New Delhi: India’s air pollution crisis puts the health of millions at risk. And while the extent of these health costs is well-documented, the economic costs are less clear.

For instance, some industries might benefit from generating pollution but others might be hurt by employing sicker workers who are less productive. In a new paper presented at the North East Universities Development Consortium, Jamie Hansen-Lewis of Brown University quantifies the effect of India’s air pollution on productivity.

Combining data between 2000 and 2010 from the Annual Survey of Industries with satellite and weather data, she finds that air pollution has little effect on productivity overall but there is significant variation among industries.
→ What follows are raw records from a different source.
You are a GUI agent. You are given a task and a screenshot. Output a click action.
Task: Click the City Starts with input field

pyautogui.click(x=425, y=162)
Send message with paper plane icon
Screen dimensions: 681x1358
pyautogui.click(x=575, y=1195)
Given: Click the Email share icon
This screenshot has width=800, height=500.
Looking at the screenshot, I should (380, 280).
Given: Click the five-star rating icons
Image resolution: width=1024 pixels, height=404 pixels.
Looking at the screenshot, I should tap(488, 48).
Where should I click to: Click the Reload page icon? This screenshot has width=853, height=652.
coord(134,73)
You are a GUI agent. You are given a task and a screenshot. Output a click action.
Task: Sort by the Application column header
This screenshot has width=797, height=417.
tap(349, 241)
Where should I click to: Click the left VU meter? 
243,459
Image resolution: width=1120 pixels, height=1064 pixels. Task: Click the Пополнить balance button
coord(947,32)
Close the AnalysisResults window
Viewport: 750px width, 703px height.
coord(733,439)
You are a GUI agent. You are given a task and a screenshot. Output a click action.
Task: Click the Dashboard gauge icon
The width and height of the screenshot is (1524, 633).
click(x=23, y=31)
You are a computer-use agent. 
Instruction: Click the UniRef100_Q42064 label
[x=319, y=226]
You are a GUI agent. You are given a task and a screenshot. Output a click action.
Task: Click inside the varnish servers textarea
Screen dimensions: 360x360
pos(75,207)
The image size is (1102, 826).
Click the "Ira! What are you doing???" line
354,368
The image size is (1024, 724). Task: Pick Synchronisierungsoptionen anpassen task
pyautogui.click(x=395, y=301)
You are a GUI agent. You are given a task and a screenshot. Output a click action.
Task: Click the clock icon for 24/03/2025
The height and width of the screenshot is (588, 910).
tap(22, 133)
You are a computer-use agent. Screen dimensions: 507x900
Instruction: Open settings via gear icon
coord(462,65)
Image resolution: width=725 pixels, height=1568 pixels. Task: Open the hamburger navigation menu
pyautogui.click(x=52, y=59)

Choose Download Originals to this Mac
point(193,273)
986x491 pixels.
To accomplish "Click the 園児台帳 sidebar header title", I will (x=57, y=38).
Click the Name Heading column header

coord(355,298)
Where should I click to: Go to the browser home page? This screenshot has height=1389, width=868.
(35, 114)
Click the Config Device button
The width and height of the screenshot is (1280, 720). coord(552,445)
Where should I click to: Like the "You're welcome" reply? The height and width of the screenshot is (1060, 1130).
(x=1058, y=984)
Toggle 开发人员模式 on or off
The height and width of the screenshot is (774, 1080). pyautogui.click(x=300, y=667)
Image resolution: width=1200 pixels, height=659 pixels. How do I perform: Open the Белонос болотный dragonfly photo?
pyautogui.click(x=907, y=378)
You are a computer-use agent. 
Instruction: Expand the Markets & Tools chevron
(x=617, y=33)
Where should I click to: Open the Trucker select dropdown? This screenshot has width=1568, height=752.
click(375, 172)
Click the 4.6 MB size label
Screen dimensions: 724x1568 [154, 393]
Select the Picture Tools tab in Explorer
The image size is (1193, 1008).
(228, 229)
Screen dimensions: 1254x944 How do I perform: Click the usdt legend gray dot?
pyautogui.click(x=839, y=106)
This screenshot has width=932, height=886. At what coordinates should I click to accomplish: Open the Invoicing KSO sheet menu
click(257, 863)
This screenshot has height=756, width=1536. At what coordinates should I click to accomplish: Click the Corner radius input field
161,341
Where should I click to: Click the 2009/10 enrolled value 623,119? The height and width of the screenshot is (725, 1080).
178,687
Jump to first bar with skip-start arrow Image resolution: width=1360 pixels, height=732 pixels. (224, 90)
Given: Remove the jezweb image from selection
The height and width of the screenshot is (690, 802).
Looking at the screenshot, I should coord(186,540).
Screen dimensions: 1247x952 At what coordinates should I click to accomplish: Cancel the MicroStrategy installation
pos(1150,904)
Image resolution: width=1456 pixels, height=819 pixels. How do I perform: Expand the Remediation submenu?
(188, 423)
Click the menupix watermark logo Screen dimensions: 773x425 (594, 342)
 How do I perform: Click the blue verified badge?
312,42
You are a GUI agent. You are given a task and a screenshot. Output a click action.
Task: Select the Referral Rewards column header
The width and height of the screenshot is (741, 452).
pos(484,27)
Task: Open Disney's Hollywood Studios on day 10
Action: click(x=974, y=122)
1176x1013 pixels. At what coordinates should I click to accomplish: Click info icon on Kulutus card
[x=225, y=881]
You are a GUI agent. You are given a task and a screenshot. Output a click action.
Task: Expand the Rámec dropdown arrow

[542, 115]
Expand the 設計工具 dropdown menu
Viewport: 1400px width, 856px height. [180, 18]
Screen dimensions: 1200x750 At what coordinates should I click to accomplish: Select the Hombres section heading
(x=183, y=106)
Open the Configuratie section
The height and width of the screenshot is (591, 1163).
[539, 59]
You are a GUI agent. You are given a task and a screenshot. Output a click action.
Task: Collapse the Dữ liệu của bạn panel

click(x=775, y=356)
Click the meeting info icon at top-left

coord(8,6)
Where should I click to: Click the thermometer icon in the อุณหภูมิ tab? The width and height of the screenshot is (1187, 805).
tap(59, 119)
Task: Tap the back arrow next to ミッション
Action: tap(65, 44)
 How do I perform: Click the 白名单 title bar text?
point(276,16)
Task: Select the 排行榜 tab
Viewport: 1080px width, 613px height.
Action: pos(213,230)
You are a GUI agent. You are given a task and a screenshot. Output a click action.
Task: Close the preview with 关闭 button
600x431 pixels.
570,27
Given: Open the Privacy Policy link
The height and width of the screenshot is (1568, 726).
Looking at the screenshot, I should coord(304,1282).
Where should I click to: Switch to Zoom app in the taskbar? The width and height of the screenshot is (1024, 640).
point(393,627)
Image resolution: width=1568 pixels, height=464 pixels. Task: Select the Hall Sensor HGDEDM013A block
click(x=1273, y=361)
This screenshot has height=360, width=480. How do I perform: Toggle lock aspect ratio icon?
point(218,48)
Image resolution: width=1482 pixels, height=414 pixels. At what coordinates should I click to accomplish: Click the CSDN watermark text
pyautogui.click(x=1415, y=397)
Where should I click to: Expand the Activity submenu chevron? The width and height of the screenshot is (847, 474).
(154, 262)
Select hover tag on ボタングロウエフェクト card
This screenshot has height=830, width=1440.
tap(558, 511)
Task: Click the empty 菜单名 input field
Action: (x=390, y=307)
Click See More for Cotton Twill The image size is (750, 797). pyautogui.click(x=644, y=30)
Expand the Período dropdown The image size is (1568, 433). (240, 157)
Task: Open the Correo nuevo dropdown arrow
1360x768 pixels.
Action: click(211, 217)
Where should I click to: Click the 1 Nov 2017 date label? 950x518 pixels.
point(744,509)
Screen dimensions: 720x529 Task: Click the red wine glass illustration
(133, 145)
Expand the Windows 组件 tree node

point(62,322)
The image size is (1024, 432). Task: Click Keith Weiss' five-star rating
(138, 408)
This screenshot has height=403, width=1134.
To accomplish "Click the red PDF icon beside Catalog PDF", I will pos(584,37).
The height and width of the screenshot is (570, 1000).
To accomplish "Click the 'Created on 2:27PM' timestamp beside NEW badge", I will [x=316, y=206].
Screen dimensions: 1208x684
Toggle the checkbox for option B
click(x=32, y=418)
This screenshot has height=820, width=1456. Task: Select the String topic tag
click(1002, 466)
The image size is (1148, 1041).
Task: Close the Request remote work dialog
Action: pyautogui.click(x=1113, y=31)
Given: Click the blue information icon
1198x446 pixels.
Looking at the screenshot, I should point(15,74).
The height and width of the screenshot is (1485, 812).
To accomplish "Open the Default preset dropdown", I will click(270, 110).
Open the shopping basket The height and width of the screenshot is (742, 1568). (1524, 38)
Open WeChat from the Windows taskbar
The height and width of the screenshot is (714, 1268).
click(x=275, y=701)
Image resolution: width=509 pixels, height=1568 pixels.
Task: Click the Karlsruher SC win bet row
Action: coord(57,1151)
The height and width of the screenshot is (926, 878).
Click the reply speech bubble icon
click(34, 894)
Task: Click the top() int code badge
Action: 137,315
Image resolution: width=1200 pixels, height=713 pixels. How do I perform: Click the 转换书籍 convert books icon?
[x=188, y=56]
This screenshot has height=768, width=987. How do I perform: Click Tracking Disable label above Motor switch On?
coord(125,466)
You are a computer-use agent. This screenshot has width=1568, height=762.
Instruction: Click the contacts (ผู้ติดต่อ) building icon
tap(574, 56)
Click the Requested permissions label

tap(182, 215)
She shows that pollution has a negative effect in industries accounting for 61% of India’s output with some industries particularly sensitive to pollution. These industries employ more labour intensive technology and, consequently, are hurt more by workers’ exposure to pollution.

To further quantify the cost of pollution, Hansen-Lewis models the impact of reducing India’s air pollution to international standards. Bringing India’s air to global standards would lead to a small increase in profits of 0.3% across manufacturing firms.

However, among the more sensitive industries, the impact would be more pronounced, with profits increasing by 1.1%.

Also read: Does air pollution lower productivity? Evidence from manufacturing in India

She concludes that the effects of annual changes in pollution are notably weaker than the effects of day-to-day changes in pollution, implying that short-term changes generate higher economic costs. She also stresses air pollution’s diverse impact.

The effects of pollution and other environmental changes can vary by industry, income and location.